While the Eyeriss paper reports per-layer power, the EIE paper does not. Instead, this is how energy is computed (quoting from the paper):

Energy is obtained by multiplying computation time and total measured power...

So the authors assume that power is constant across layers. FODLAM applies the same assumption to compute EIE layer energy.

New Layers

To estimate the costs for new layer configurations not found in AlexNet or VGG-16, FODLAM can scale the numbers from those networks. Scaling works by getting the number of multiply--accumulate (MAC) operations required to compute each layer. We compute the average cost per MAC among layers of the same type and use that to estimate the cost of a new layer.

The assumption underlying this scaling technique is that the cost per MAC is close to constant across layers of varying shape. To validate this hypothesis, run FODLAM in diagnosis mode:

$ python3 fodlam.py --diagnose

FODLAM will print out the energy and latency per MAC for each layer. Notice that the cost per MAC is different for convolutional and fully-connected layers, but it varies by less than an order of magnitude within each layer type.

Data Extraction

To make FODLAM, I extracted raw data from tables in the papers. The raw text files from this extraction are in raw/.

  • For EIE, I first used Tabula to extract unstructured CSV data. I extracted tables II, IV, and V. (Table III was not referenced in the text; it just seems to characterize the benchmarks.)
  • In the Eyeriss journal paper, the PDF does not have text embedded for the tables. I extracted images of tables III through VI and OCR'd them with Tesseract. There were a lot of errors.
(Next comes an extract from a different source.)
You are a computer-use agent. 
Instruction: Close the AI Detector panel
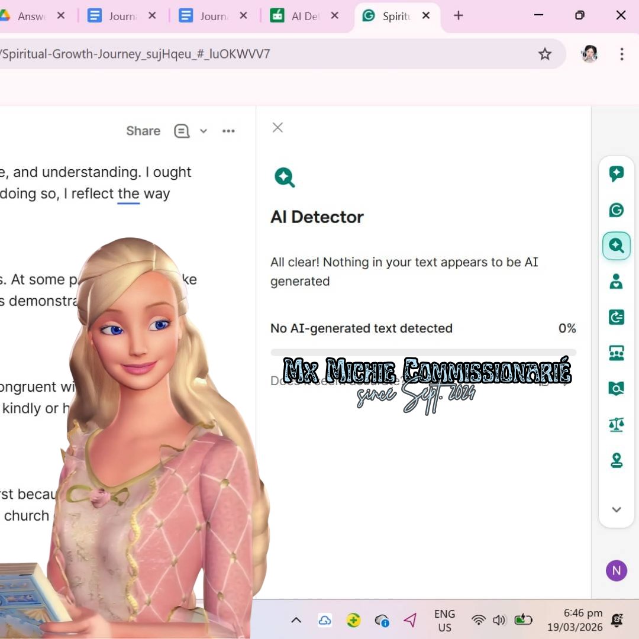(x=277, y=128)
I then cleaned up the relevant data by hand. The cleaned-up CSVs that FODLAM uses are in data/.

Credits

This is a research artifact from Capra at Cornell. The license is MIT. If you use FODLAM in a research paper, please cite it:

@misc{fodlam,
  title={{FODLAM}, a first-order deep learning accelerator model},
  author={Adrian Sampson and Mark Buckler},
  note={\url{https://github.com/cucapra/fodlam}. Commit XXX.},
}

You can replace that XXX with the Git commit hash for the version of FODLAM you used to help others reproduce your work.